Production teams validate a model against a frozen alias and move on, assuming the behavior stays constant. Between named versions, hosted models drift silently through safety fine-tuning, inference-engine changes, gateway routing, and system-prompt edits — documented in Anthropic's March–April 2026 postmortem and the peer-reviewed GateScope gateway study. Cost dashboards stay green. Latency dashboards stay green. Version strings stay constant. The behavior does not.

The Finding

The remedy is behavioral fingerprinting: periodically re-run a fixed probe set against a stored baseline, layer alerts on deviation (5–10% warn, 15–20% page), and keep a dated trail of each run. This is not new infrastructure—it is a discipline assembled from existing parts, invisible to cost and latency monitors but load-bearing for any team running production on a model it does not control. The companion paper develops the full design, the regulatory overlay, and the fingerprinting research prototypes.

Tags:
Model ObservabilityBehavioral DriftProduction Governance
Paper Details
CategoryObservability & Drift
AudienceEngineering teams, operations leads, and compliance officers responsible for production AI systems
MethodIncident postmortem analysis (Anthropic March–April 2026) + peer-reviewed gateway study (GateScope) + observability discipline framework
Length~1,500 · 6 min
Sections5
DateMay 2026
AuthorsKellerAI
Read the full paper
Related
Placeholder — pending analytics
Section 01

The Version Did Not Change

A production team validates a model against a frozen alias, ships it, and moves on. The alias does not change. Months later the same prompt produces a meaningfully different answer — shorter, less careful, missing a step it used to take. No release note announced it. No deploy of theirs caused it. This is the problem the upgrade governance literature does not reach: behavior moves on a version that, by every label the team can see, has not.

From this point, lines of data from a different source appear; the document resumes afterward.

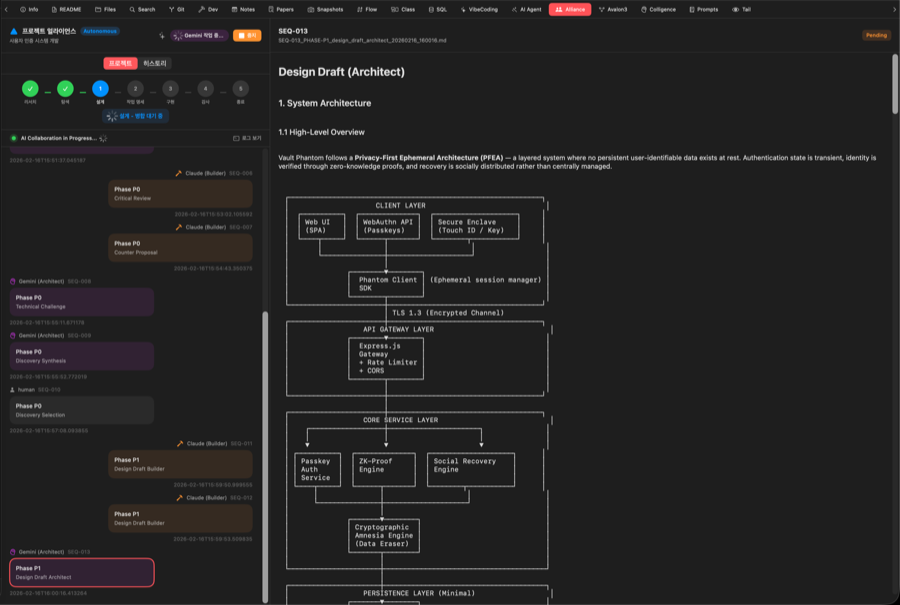
Task: Click the Pending status badge
Action: 875,35
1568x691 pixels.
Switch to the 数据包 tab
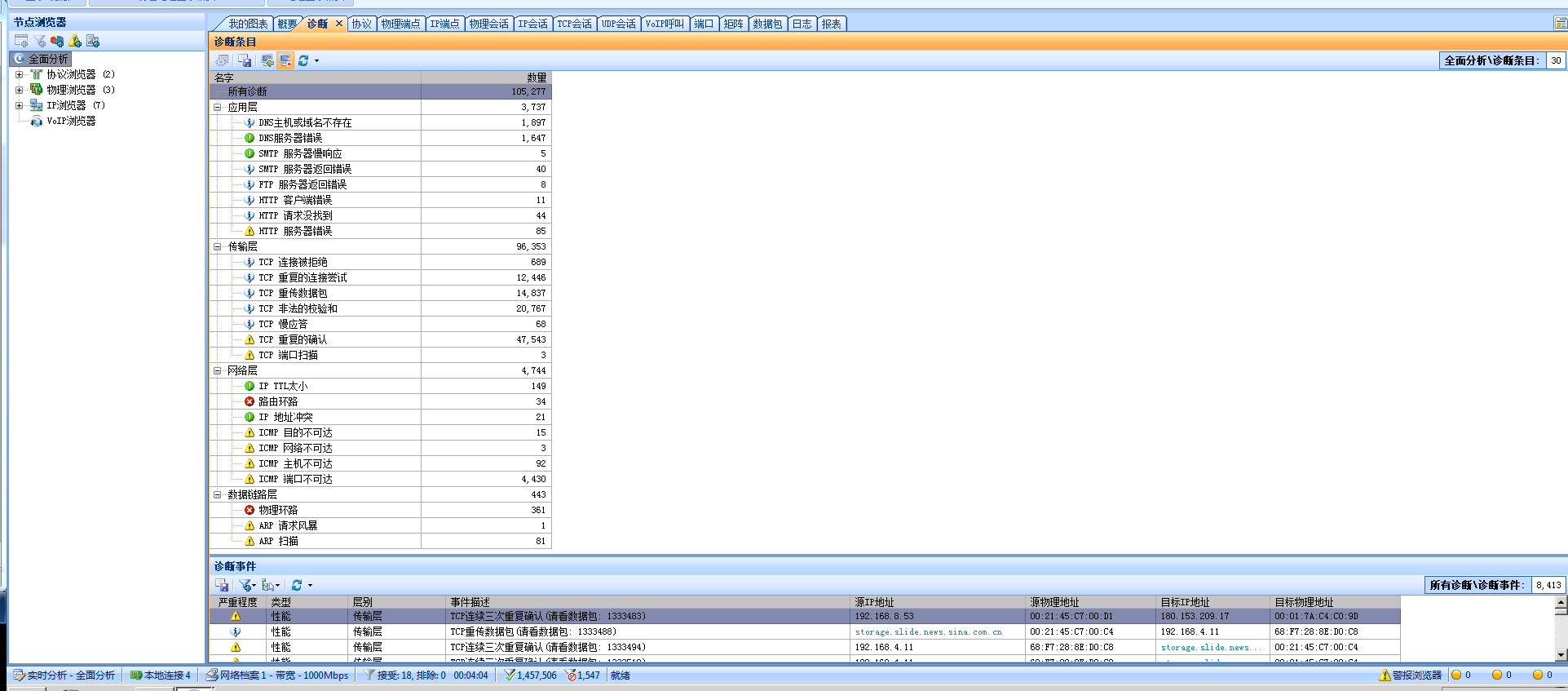(767, 24)
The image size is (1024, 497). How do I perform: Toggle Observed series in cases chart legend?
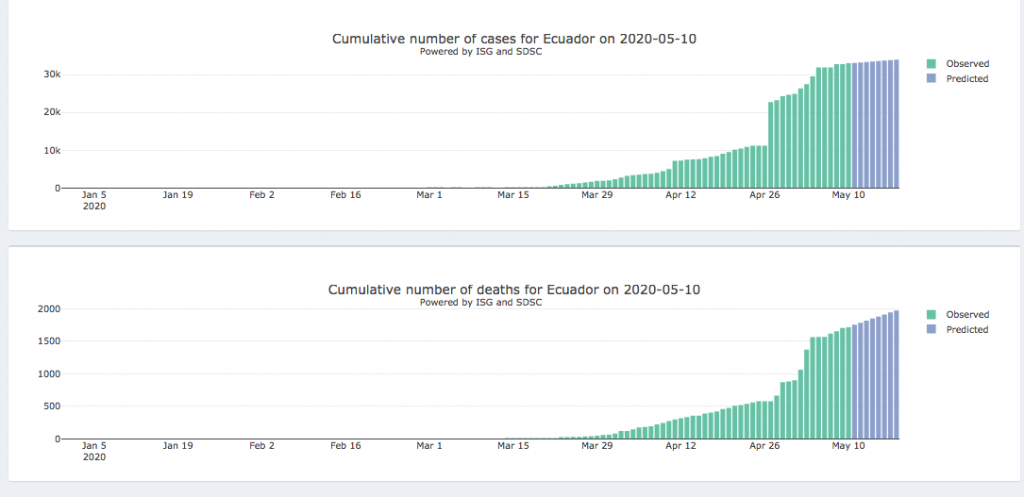[x=966, y=64]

Two documented incidents in 2026 make the failure concrete. Between March 4 and April 20, 2026, Anthropic's own postmortem traced a cluster of behavioral regressions on a stable API surface — including a reasoning-effort change and a caching bug that degraded session memory — that surfaced publicly only after weeks of third-party reports. Separately, OpenAI rolled back a GPT-4o update after it became noticeably sycophantic; the model alias customers called did not change across the regression and the rollback. In both cases the version string was a constant and the behavior was not.

The infrastructure that delivers these models adds a second silent surface. A 2026 measurement study of LLM API gateways, GateScope, examined more than a thousand gateways and reported silent model substitutions, degraded conversational memory, and pricing deviations — behavioral changes introduced below the model, invisible at the alias. The drift can originate in safety fine-tuning, an inference-engine change, a routing or caching policy, or a system-prompt edit on the provider's side. The operator sees none of these. They see only the output, and only if they are looking at it.

Your cost dashboard is green. Your latency P99 is flat. Your model version is unchanged. The behavior is not the same model you validated last quarter.

The load-bearing claim
Section 02

One Story: Seven Weeks of Silent Drift

The clearest worked example is Anthropic's March–April 2026 incident, because the vendor published the timeline. Beginning around March 4, a series of changes degraded output quality on a model alias that did not change. The reported modes were distinct: reasoning effort was reduced; a caching defect degraded the model's use of session context; and verbosity was capped so the model returned less than it had before. A community-tracked issue and third-party telemetry surfaced the regression well before the vendor confirmed it — roughly six weeks elapsed between the first change and the public postmortem on April 23.

Throughout that window, every conventional health signal was nominal. The endpoint returned HTTP 200. Latency and cost moved within normal bounds. The model version string was constant. A team monitoring availability, spend, and input distribution would have seen nothing, because none of those instruments observes the one thing that changed: the distribution of the model's output on a fixed input.

The three modes are instructive because they fail observability differently. A reasoning-effort drop might eventually show in aggregate quality metrics. A caching defect that degrades session memory shows only if you track behavior across a conversation's lineage. A verbosity cap is a regression in what the model did not return — invisible to any monitor that checks for errors rather than for completeness. Only a baseline comparison on a fixed probe catches all three at once.

Section 03

Why Cost and Latency Miss It

The reason this drift goes unseen is structural, not negligent. The standard production observability stack measures the wrong axes for this failure. Availability monitoring asks whether the endpoint answered. Cost monitoring asks how many tokens it billed. Latency monitoring asks how fast. Input-distribution monitoring — the mainstay of classical ML drift detection — asks whether the data coming in has shifted. None of these asks whether the output distribution changed on an input that did not.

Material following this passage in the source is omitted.